The 2007 West Bengal food riots took place in West Bengal, India over shortage of food and widespread corruption in the public distribution system. The riots first happened in Burdwan, Bankura, and Birbhum districts but later spread to other districts. The riots started on 16 September 2007 in Radhamohanpur village in Bankura district.

Three villagers were shot dead and more than 300 villagers were injured in riots. At least three ration distributors committed suicide. The State Government suspended 113 dealers and served show cause notices to 37 food inspectors. A Supreme Court of India appointed committee has found wide-spread corruption to be the root cause of the riots.

==Causes==
India had a public distribution system that was used to distribute food grains to poor people at affordable prices fixed by the government. These food grains are distributed through Ration Shops, to card-holders. Many of these ration shop dealers were also Rice Mill owners, able to control the entire chain of supply. In 2007-08 a worldwide phenomenon of increasing food prices motivated some of the dealers to sell quality food grains in open market while inferior quality grain was distributed through the ration shops. At the same time, a move by the state government to exclude some of the families above poverty line from the PDS system. Faced with increasing food prices, this led to increasing discontent among the masses.

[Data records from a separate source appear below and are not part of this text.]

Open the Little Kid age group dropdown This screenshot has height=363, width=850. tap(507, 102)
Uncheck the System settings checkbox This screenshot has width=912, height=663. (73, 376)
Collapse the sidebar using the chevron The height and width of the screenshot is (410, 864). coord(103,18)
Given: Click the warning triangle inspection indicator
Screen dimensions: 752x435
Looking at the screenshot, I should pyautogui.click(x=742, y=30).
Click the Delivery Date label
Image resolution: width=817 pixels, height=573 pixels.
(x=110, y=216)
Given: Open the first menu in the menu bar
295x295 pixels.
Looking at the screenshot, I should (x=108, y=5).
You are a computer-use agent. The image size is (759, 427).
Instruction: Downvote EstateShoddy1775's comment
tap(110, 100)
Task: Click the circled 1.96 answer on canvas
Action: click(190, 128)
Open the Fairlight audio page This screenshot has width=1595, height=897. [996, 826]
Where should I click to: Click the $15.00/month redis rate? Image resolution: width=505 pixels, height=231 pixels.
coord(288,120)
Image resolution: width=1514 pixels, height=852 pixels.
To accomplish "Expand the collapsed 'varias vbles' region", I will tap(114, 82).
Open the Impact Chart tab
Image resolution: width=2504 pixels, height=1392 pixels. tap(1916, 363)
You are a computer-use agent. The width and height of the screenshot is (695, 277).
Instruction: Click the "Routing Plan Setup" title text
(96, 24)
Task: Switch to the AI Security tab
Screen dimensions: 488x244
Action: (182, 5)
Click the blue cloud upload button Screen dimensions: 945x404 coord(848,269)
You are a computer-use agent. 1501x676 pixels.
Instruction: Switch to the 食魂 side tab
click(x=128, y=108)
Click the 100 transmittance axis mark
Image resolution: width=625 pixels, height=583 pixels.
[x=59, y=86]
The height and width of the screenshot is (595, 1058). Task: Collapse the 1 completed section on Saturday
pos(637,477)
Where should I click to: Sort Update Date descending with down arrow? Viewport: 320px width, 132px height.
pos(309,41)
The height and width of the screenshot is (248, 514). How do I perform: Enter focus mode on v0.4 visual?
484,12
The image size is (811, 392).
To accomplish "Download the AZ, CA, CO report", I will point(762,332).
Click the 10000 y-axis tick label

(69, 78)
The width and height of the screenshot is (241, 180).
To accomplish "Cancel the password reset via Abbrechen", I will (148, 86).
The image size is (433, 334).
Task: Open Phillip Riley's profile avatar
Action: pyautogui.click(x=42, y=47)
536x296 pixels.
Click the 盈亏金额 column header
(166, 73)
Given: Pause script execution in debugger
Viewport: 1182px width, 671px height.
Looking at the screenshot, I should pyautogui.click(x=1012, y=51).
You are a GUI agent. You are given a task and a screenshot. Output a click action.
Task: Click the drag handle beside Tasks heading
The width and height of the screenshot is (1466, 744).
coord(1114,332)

In many places, the houses of local PDS dealers were set on fire and looted in many instances. The threat of violence and public humiliation also led to a few PDS dealers committing suicide. The riots originated from Bankura district in the latter half of the year, soon spreading across many other districts in the state.

A report by the commission appointed by the Supreme Court of India found that wide spread corruption and diversion of superior quality food grains caused the riots. The report said studies conducted by the government had shown that 34.9% of rice and 86.6% of wheat meant for PDS got diverted, while 83% of wheat meant for below poverty line people and 60% of rice (the essential diet of the poorest of the BPL families) also got stolen.